### Consigne écrite 1
Reproduisez intégralement le passage sur le seuil d'âge de non-consentement, sans y apporter la moindre modification.

Tout en saluant des avancées dans la loi Schiappa, la Dr Emmanuelle Piet, présidente du Collectif féministe contre le viol (CFCV) décèle une bataille qu’il reste à ses yeux à mener, et pas des moindres : l’instauration d’un seuil d’âge de non-consentement, comme c’est le cas en Belgique, en Espagne, en Allemagne, au Danemark ou encore en Angleterre. La mesure, un temps envisagée par le gouvernement, a finalement été abandonnée en cours de route, au grand dam des associations. «Il faut que ce soit clair : un enfant ne peut pas consentir. Point barre, appuie Emmanuelle Piet, prônant l’âge de 13 ans. Qu’on puisse arguer qu’une gamine de 12 ans peut consentir à un rapport sexuel avec un majeur, ça me dépasse.»

### Consigne écrite 2
Modifiez les lignes des entrées allant du début de celles-ci jusqu'à la ligne contenant "tap(50, 72)", bornes incluses : remplacez "icon" par "glyph" et reprenez ces seules lignes, tout le reste demeurant inchangé.

Entrées de pointage de mots et d'éléments:

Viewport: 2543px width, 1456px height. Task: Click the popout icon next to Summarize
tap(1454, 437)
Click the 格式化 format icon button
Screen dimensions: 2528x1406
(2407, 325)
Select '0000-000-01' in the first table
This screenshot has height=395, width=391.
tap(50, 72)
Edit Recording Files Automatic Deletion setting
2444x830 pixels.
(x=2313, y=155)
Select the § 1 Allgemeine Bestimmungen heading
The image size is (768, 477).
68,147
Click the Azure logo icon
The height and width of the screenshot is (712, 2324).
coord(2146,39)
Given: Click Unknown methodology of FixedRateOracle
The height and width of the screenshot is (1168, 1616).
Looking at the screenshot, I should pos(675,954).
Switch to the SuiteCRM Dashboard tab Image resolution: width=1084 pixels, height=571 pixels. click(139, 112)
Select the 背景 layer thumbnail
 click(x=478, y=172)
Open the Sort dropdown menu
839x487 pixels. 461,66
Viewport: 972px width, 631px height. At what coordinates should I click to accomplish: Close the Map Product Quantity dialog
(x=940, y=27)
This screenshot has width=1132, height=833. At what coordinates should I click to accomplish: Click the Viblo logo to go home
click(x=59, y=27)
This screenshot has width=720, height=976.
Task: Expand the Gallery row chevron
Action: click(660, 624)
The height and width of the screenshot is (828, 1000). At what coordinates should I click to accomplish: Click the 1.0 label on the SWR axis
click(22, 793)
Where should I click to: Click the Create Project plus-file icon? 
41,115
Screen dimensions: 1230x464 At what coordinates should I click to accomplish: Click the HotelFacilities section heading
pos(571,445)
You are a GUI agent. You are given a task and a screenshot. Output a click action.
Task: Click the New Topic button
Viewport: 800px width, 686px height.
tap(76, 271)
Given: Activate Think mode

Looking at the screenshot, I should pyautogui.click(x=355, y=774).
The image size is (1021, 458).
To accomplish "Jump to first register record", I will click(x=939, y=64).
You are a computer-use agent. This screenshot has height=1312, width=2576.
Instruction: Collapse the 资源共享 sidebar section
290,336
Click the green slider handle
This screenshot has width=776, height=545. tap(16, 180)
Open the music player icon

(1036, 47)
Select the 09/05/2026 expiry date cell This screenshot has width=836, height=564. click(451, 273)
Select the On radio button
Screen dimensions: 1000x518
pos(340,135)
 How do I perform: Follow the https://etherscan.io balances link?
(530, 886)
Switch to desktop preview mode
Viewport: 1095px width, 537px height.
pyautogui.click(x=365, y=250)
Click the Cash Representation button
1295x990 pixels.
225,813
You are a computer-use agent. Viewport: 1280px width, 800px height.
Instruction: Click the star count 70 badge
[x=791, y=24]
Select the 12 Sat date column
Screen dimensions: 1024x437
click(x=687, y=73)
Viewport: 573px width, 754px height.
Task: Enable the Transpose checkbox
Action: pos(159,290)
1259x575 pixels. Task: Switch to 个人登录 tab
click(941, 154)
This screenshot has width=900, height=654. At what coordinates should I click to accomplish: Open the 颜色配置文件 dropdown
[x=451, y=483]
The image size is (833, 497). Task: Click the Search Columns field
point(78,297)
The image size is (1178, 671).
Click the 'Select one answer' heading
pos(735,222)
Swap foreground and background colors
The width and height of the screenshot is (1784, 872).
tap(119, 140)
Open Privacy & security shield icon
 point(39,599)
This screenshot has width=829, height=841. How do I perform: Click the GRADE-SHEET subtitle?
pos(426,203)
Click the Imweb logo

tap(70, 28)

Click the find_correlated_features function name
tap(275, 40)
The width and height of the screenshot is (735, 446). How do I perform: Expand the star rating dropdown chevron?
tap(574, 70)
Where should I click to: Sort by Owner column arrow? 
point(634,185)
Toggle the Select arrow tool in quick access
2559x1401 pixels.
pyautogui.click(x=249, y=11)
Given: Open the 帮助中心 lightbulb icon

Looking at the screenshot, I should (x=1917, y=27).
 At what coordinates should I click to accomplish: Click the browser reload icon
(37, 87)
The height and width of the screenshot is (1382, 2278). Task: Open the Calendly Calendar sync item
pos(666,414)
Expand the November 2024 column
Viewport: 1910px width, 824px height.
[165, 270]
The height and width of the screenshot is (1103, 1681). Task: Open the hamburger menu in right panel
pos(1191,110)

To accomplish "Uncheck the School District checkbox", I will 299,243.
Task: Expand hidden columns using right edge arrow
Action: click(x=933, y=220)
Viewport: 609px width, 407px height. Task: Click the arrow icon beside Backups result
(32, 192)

### Résultat 1
Tout en saluant des avancées dans la loi Schiappa, la Dr Emmanuelle Piet, présidente du Collectif féministe contre le viol (CFCV) décèle une bataille qu’il reste à ses yeux à mener, et pas des moindres : l’instauration d’un seuil d’âge de non-consentement, comme c’est le cas en Belgique, en Espagne, en Allemagne, au Danemark ou encore en Angleterre. La mesure, un temps envisagée par le gouvernement, a finalement été abandonnée en cours de route, au grand dam des associations. «Il faut que ce soit clair : un enfant ne peut pas consentir. Point barre, appuie Emmanuelle Piet, prônant l’âge de 13 ans. Qu’on puisse arguer qu’une gamine de 12 ans peut consentir à un rapport sexuel avec un majeur, ça me dépasse.»

### Résultat 2
Viewport: 2543px width, 1456px height. Task: Click the popout glyph next to Summarize
tap(1454, 437)
Click the 格式化 format glyph button
Screen dimensions: 2528x1406
(2407, 325)
Select '0000-000-01' in the first table
This screenshot has height=395, width=391.
tap(50, 72)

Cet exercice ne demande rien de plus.